What you should do
This exercise calls for the data below to be retyped exactly, minus any images.

** Data for this task follows **

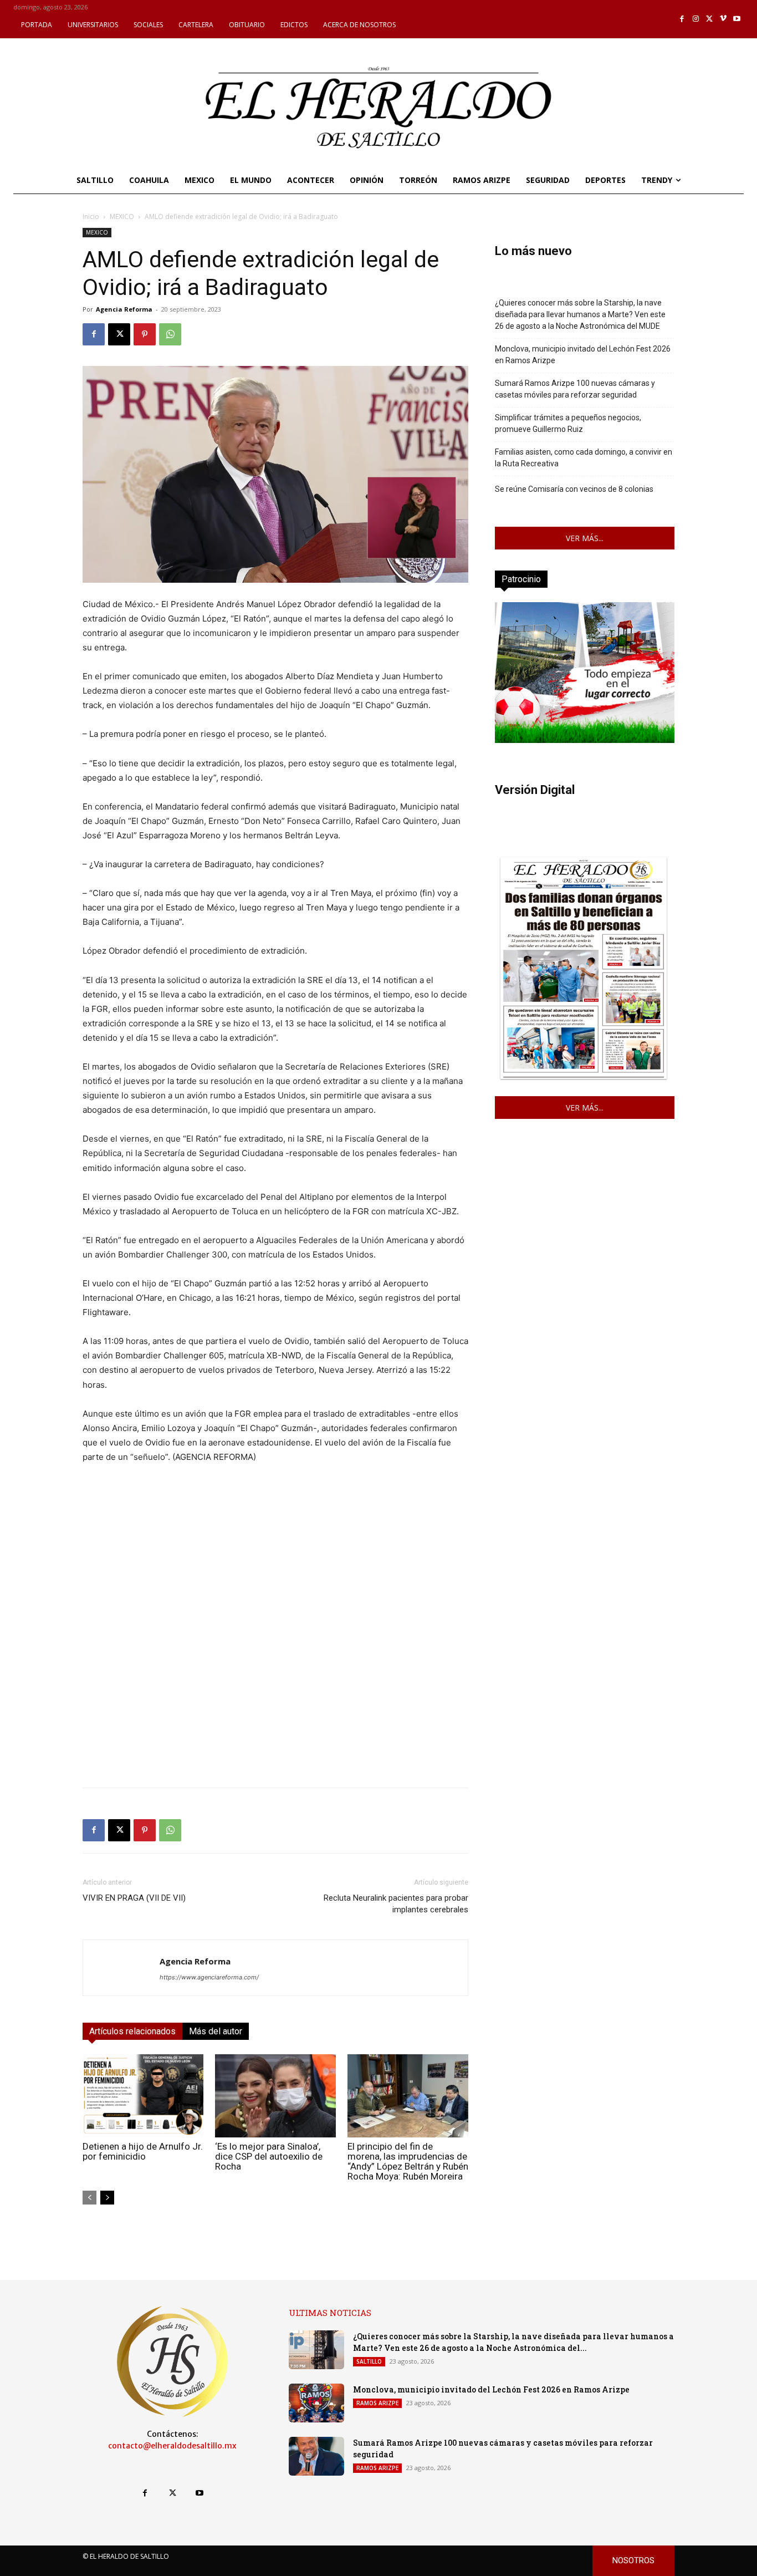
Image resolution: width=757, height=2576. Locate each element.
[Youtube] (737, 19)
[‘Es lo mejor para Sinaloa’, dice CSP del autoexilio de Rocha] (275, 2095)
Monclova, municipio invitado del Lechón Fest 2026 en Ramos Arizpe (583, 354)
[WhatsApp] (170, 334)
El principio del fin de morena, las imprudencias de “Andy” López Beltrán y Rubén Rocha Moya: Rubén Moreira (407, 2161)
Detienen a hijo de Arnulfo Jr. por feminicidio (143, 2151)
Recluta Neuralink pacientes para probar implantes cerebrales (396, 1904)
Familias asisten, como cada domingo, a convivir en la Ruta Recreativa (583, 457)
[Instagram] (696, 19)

** End of Data for this task **

Finished task
Image resolution: width=757, height=2576. Locate each element.
[Youtube] (737, 19)
[‘Es lo mejor para Sinaloa’, dice CSP del autoexilio de Rocha] (275, 2095)
Monclova, municipio invitado del Lechón Fest 2026 en Ramos Arizpe (583, 354)
[WhatsApp] (170, 334)
El principio del fin de morena, las imprudencias de “Andy” López Beltrán y Rubén Rocha Moya: Rubén Moreira (407, 2161)
Detienen a hijo de Arnulfo Jr. por feminicidio (143, 2151)
Recluta Neuralink pacientes para probar implantes cerebrales (396, 1904)
Familias asisten, como cada domingo, a convivir en la Ruta Recreativa (583, 457)
[Instagram] (696, 19)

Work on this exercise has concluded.